I would say Friedman's "Capitalism and Freedom" is worth a read. 
I like Thomas Sowell as well. Though they are not Austrians. 

Friedman has a strange view of money and central banking.

----------


## FrancisMarion

> "Freedom of thought and expression were principal concerns of nineteenth century liberals.  The classic defense of intellectual freedom is _On Liberty_ (1859), written by John Stuart Mill (1806-1873), a prominent British philosopher.  Mill argued that no individual government has a monopoly on truth, for all human beings are fallible.  Therefore, the government and the majority have no legitimate authority to suppress views, however unpopular; they have no right to interfere with a person's liberty so long as that person's actions do no injury to others.  Nothing is more absolute, contended Mill, than the inviolable right of adults to think and live as they please so long as they respect the rights of others.  For Mill, the toleration of opposing and unpopular viewpoints is a necessary trait in order for a person to become rational, moral, and civilized."


From one of the few textbooks I decided to keep from my liberal arts days.  Its a collection of primary sources from the Renaissance on.

Perry.  _Sources of the Western Tradition_. 1999

and a link to Mill's _On Liberty_

http://www.constitution.org/jsm/liberty.htm

----------


## erowe1

> EDIT- Is Milton Friedman's works worth reading as well?  As well as Thomas Sowell?


Absolutely yes, for both.

For Friedman, I also recommend watching his video series, "Free to Choose."
http://www.freetochoose.tv/

----------


## VoluntaryAmerican

> Have you read Liberalism: In the Classical Tradition by Mises ?
> 
> 
> 
> Also read *Economics in One Lesson*  by Hazlitt and The Law by Bastiat.
> 
> Not a bad place to start either: http://www.libertyclassroom.com/lear...ian-economics/
> 
> I would say Friedman's "Capitalism and Freedom" is worth a read. 
> ...


Great book I recommend it. It's a life changer.

----------


## RabbitMan

Since it sounds like you were where I was a few years ago, here is a list of free-to-download ebooks from the Mises website that I used to learn more about Austrian economics.  

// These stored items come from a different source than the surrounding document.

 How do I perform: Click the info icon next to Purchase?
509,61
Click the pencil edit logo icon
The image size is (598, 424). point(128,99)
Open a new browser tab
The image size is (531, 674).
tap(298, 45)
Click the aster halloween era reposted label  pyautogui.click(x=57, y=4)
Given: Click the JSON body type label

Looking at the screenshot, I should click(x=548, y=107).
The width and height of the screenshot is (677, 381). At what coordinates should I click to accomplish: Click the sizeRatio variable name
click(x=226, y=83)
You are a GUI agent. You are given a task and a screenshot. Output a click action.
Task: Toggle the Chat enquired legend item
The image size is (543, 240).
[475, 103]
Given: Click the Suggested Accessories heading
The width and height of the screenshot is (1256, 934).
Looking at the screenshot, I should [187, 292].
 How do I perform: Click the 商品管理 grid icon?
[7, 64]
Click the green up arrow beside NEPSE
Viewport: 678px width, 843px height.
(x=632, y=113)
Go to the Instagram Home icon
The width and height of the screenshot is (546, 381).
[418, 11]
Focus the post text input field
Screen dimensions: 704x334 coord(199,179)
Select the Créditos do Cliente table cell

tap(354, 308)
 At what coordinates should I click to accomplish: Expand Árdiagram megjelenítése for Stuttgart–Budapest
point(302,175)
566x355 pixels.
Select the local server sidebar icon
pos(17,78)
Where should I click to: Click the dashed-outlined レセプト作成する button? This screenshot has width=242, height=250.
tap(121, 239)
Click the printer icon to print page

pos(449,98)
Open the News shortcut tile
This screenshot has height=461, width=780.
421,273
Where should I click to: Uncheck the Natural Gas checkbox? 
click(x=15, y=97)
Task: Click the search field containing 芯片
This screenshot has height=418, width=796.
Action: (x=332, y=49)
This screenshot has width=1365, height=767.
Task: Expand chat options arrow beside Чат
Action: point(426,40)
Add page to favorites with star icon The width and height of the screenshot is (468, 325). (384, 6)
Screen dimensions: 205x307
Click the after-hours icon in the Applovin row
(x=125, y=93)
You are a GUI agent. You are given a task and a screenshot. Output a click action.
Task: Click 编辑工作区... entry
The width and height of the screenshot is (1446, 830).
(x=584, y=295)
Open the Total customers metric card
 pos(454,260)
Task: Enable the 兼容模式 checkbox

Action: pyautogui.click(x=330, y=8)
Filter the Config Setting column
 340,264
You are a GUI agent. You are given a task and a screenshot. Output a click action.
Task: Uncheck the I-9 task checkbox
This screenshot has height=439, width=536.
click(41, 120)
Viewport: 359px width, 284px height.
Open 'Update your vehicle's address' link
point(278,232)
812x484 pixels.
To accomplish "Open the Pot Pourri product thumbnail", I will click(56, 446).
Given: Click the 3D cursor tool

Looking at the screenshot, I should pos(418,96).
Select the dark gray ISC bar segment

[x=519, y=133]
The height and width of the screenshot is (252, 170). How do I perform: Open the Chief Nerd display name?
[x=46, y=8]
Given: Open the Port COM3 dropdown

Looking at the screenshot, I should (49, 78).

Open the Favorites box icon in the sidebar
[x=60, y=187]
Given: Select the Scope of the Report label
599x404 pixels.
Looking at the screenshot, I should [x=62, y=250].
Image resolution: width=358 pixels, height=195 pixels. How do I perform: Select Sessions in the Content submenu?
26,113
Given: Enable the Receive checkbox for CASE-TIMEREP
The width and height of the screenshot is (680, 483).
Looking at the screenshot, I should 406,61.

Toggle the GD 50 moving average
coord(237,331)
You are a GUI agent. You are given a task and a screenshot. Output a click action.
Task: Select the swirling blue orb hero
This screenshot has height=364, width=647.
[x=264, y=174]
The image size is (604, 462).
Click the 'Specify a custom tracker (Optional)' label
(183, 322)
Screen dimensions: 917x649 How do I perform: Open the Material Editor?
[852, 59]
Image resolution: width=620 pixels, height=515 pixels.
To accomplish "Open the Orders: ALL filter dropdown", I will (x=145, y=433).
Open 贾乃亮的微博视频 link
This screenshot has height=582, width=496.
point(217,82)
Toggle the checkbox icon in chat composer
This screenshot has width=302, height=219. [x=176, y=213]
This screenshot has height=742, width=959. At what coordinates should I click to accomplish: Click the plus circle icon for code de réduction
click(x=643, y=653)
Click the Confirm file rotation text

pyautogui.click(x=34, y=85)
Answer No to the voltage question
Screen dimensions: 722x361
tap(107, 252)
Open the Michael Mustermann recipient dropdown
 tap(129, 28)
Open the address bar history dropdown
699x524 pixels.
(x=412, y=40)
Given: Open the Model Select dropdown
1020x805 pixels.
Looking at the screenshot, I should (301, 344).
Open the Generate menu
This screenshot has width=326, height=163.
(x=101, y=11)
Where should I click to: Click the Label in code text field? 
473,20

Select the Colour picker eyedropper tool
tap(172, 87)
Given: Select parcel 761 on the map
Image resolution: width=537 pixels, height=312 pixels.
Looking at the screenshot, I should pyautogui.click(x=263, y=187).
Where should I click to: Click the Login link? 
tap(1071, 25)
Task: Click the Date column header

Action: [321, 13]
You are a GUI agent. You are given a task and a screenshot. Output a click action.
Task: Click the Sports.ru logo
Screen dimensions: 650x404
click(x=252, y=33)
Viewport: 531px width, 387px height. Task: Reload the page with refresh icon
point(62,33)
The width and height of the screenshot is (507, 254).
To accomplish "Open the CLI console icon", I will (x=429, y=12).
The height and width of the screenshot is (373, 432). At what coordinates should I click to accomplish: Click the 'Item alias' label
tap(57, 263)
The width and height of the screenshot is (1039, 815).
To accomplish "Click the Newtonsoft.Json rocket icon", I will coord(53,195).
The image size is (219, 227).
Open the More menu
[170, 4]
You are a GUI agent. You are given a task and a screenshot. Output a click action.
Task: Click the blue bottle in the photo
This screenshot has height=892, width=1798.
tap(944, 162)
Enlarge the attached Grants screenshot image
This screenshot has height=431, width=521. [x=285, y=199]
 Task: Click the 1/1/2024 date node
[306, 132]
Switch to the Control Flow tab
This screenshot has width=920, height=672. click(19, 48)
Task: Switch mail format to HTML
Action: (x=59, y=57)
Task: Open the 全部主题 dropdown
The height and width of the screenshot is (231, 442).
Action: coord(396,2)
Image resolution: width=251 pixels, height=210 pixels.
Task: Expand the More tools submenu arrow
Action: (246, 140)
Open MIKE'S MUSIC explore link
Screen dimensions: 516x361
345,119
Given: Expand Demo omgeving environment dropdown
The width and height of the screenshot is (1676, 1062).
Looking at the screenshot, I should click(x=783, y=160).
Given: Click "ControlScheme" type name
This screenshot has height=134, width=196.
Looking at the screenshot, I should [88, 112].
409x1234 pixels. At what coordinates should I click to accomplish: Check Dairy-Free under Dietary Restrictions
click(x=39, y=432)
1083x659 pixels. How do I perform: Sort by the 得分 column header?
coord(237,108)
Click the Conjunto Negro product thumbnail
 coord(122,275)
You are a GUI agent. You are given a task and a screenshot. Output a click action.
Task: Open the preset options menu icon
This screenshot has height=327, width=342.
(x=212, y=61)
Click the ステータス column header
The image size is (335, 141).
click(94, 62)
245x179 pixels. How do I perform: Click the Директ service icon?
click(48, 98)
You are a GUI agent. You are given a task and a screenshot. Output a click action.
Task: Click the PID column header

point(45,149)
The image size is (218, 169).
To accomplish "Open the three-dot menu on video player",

_A quick comment:  My picks were chosen because of their ease of reading, clarity, and gradual increase in difficulty.  I hate walls of text dense with ideas and lacking good writing or lucidity.  I use a Barnes and Noble Nook Touch (highly recommend) and downloaded all of these free-of-charge from the wonderful Mises website.  I would recommend doing this and donating some money or taking classes rather than buying that physical copy of The Bastiat Collection that you will never open._

_And if you do have an eReader, I definitely recommend reading while on an elliptical.  It's almost too easy.  
You maintain a pretty steady height, exercise, and it helps keep you focused, alert, and engaged in the reading._

*So here is what I would recommend to ease you in and also serve as a great primer:*



Economic Policy - Mises, Ludwig -  A collection of brief lectures that he gave before students in Buenos Aires in the 50s.  It's all written in very clear exposition, is very entertaining, and covers a WIDE range of topics.  It also won't break your brain like when I took a quick gander at Human Action.  Highly recommend to get you interested and also gives you a few quick one-liners during a discussion.  Go ahead and get this NOW.



The Bastiat Collection - A collection (surprise!) of essays from Bastiat, practically everything important he ever wrote.  The first essay 'That Which is Seen, and That Which is not Seen' explains the Broken Window fallacy for which he is famous.   I found it to be the weakest entry in the book, and if you can make it past that the rest is pure gold!   You get the classic 'The Law', the comedic 'Government', the pretend-discussion 'What is Money?' which is AMAZING, and the stimulating 'Capital & Interest'.  I haven't gotten around to reading his 'economic sophisms' which make up the 2nd half of the book, but the first half make a perfect expansion upon the ideas Mises touches in my first recommendation here.  It's all clearly written despite some anachronisms that are mildly humorous after a while.  I swear, by the end of it you will just be screaming _"What's with the plow fetish!?"_



Economics for Real People - This is going to be your first chunky book, where core ideas are discussed, and it is a beginner's guide to Austrian Economics.  About 90% of it is brilliantly written so that the layman, you and I, can just fly through it.  Very, very clear writing(seeing a pattern here?), pretty funny at times, and starts you off as if you know nothing while slowly building up logical principals of economics.  If you are at the point I think you are at, this will give you a lot of 'Ah Ha!' moments and you'll feel reasonably confident when people ask you questions regarding the economy once finished.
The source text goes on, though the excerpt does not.